* _WORK ITEM_
Please retype the records below exactly, from the first line down to and including the line with "693x610 pixels.".

* _Stored dataset items_
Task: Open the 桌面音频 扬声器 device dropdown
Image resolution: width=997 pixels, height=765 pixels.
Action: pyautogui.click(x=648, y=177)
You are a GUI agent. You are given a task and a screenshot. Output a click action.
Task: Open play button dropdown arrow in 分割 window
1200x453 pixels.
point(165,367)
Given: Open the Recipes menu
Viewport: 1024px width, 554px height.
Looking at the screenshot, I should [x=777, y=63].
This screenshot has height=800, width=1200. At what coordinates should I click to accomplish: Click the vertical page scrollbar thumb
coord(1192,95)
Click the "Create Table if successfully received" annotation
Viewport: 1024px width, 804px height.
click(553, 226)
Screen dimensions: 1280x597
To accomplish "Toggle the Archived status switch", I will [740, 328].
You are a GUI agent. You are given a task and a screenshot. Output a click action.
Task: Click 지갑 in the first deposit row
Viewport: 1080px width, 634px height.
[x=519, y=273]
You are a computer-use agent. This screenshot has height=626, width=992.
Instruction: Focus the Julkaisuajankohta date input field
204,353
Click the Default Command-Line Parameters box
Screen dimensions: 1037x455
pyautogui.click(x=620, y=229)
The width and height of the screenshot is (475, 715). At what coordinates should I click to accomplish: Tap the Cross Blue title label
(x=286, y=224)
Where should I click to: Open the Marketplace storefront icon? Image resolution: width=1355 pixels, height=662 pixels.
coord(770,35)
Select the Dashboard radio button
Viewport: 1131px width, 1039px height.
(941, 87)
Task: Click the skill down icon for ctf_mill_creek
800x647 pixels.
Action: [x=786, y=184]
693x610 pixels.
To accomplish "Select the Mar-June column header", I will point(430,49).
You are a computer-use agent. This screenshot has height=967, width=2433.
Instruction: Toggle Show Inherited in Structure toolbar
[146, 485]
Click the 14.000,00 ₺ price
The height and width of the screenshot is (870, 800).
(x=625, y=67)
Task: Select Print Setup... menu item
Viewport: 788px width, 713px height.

* _RESULT OF THE TASK_
Task: Open the 桌面音频 扬声器 device dropdown
Image resolution: width=997 pixels, height=765 pixels.
Action: pyautogui.click(x=648, y=177)
You are a GUI agent. You are given a task and a screenshot. Output a click action.
Task: Open play button dropdown arrow in 分割 window
1200x453 pixels.
point(165,367)
Given: Open the Recipes menu
Viewport: 1024px width, 554px height.
Looking at the screenshot, I should [x=777, y=63].
This screenshot has height=800, width=1200. At what coordinates should I click to accomplish: Click the vertical page scrollbar thumb
coord(1192,95)
Click the "Create Table if successfully received" annotation
Viewport: 1024px width, 804px height.
click(553, 226)
Screen dimensions: 1280x597
To accomplish "Toggle the Archived status switch", I will [740, 328].
You are a GUI agent. You are given a task and a screenshot. Output a click action.
Task: Click 지갑 in the first deposit row
Viewport: 1080px width, 634px height.
[x=519, y=273]
You are a computer-use agent. This screenshot has height=626, width=992.
Instruction: Focus the Julkaisuajankohta date input field
204,353
Click the Default Command-Line Parameters box
Screen dimensions: 1037x455
pyautogui.click(x=620, y=229)
The width and height of the screenshot is (475, 715). At what coordinates should I click to accomplish: Tap the Cross Blue title label
(x=286, y=224)
Where should I click to: Open the Marketplace storefront icon? Image resolution: width=1355 pixels, height=662 pixels.
coord(770,35)
Select the Dashboard radio button
Viewport: 1131px width, 1039px height.
(941, 87)
Task: Click the skill down icon for ctf_mill_creek
800x647 pixels.
Action: [x=786, y=184]
693x610 pixels.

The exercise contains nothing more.